In its decision, the district court applied a six-factor totality of the circumstances test.  The six-factor test was originally set out in the landmark Supreme Court case of Walling v. Portland Terminal and later applied by the 10th Circuit in Reich v. Parker Fire Protection District.  The district court applied that test to find the students to not be employees.  It specifically held as follows:

Factor One: The training, even though it includes actual operation of the facilities of the employer, is similar to that which would be given in a vocational school.  Here, the students received vocational training from the school.

Factor Two: The training is for the benefit of the trainees.  Here, the training primarily benefitted the students because they were required to complete these clinical hours to obtain their licenses

Factor Three: The trainees do not displace regular employees, but work under close observation.  Here, the students did not displace regular employees and they worked under the supervision of school instructors.

Factor Four: The employer that provides the training derives no immediate advantage from the activities of the trainees and on occasion its operations may actually be impeded.  Here, there was no dispute regarding the profit that the company made from operating its school.

Factor Five:  The trainees are not necessarily entitled to a job at the completion of the training period.

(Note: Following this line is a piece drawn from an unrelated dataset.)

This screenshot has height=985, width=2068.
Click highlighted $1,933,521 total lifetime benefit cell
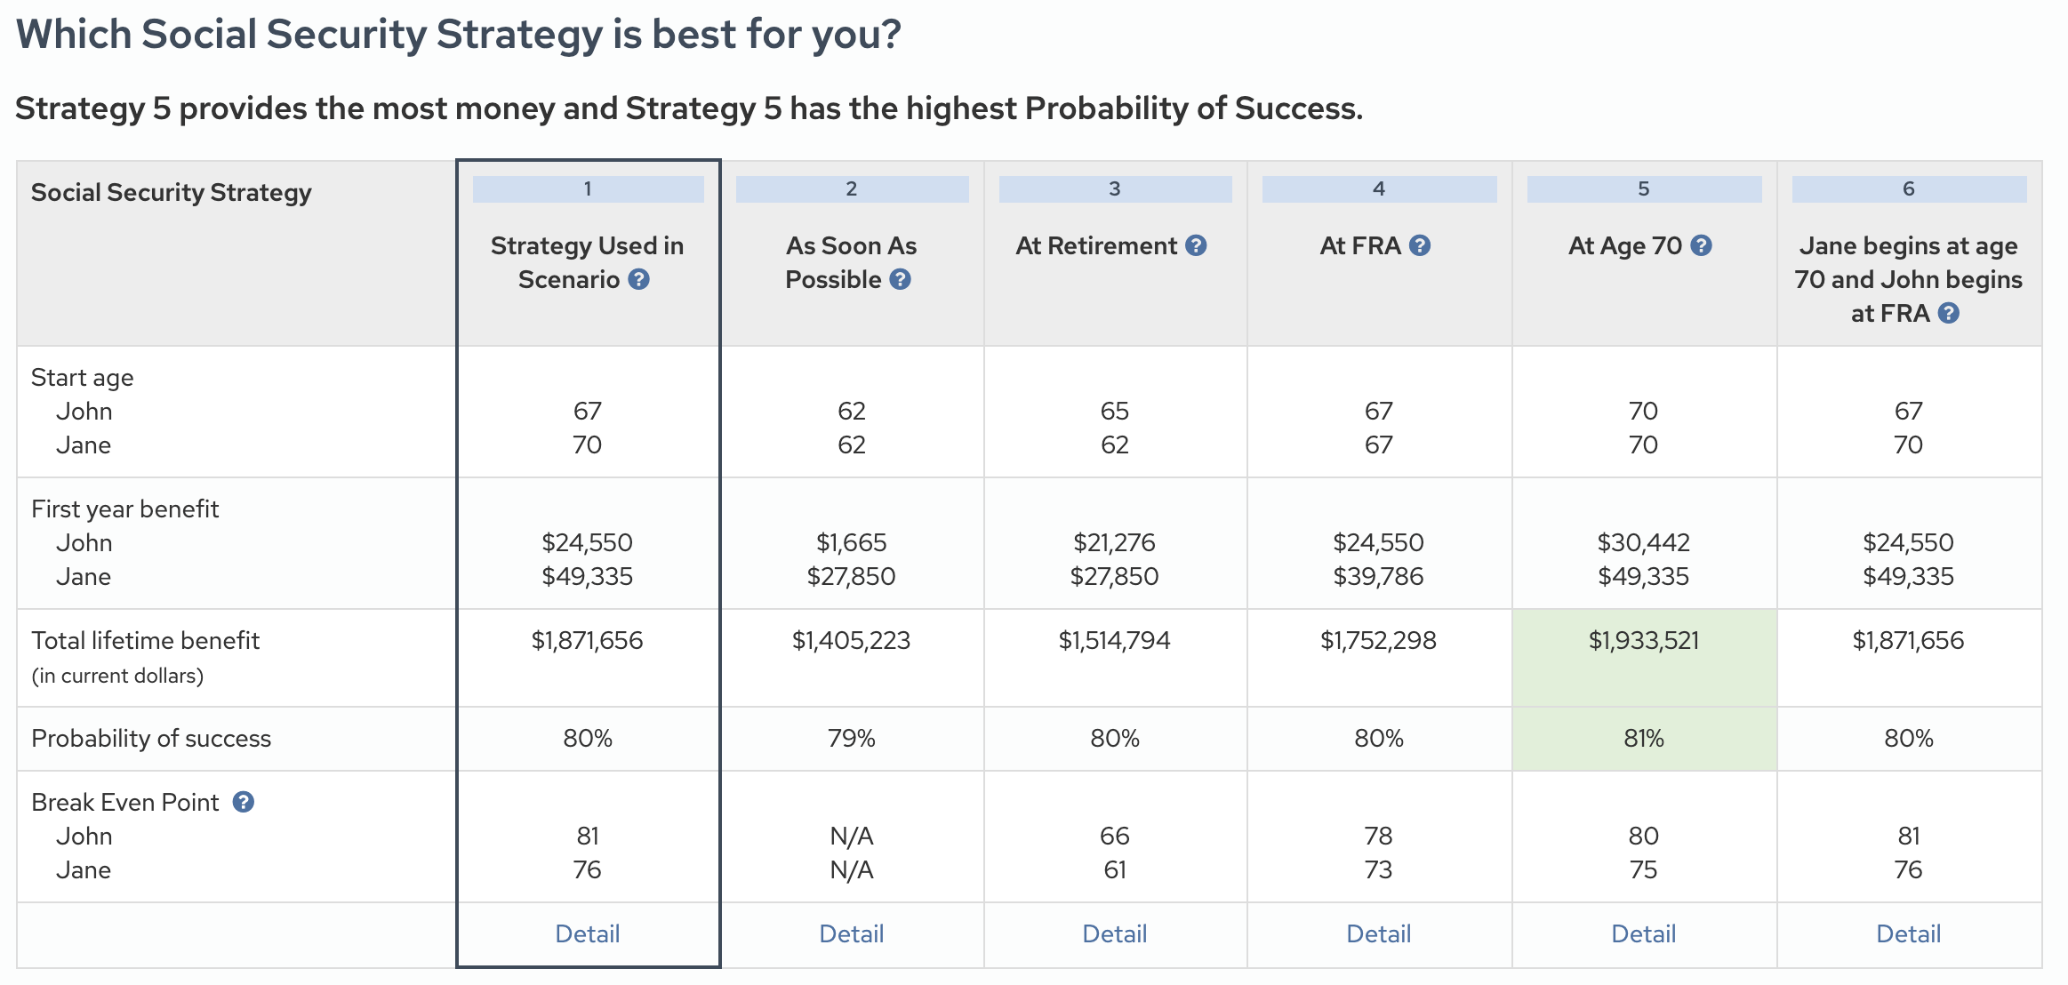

Here, the students were not entitled to employment upon completion of their training.

Factor Six:  The employer and the trainees understand that the trainees are not entitled to wages for the time spent in training. Here, the students and Defendant both understood that they were not entitled to wages for time spent training.

The student appealed the district court’s decision on two bases.  First, the student argued that the district court applied the wrong test and instead should have used the “primary beneficiary test.”  Notably, the primary beneficiary test has been adopted in the 2nd, 6th, and 9th Circuits.  Additionally, on January 5, 2018, the United States Department of Labor (“DOL”) announced that going forward, it would utilize the primary beneficiary test. The DOL’s updated Fact Sheet #71, explains the test, which examines “the ‘economic reality’ of the intern-employer relationship to determine which party is the ‘primary beneficiary of the relationship.”  The 10th Circuit, however, felt bound to follow its prior Reich precedent.

Second, the student argued that even if the Reich test is applied, the factors weigh in favor of an employee-employer relationship, particularly because the massages were not carefully supervised.  But in affirming the district court’s decision, the Court explained that one factor alone is not sufficient to weigh in favor of an employer-employee relationship. As the district court had stated, “I look at the forest, not just the trees.”

The Takeaway for Employers:  Employers interested in establishing or maintaining an unpaid internship or trainee program should ensure that  the program is connected to a formal educational program.  And although no single factor is dispositive, certain factors can and should be clarified in a written agreement between the intern, the employer, and the employee with an eye toward the various tests courts use to decide whether an intern or trainee must be considered an employee, and thus whether the intern or training must be paid minimum wage and overtime.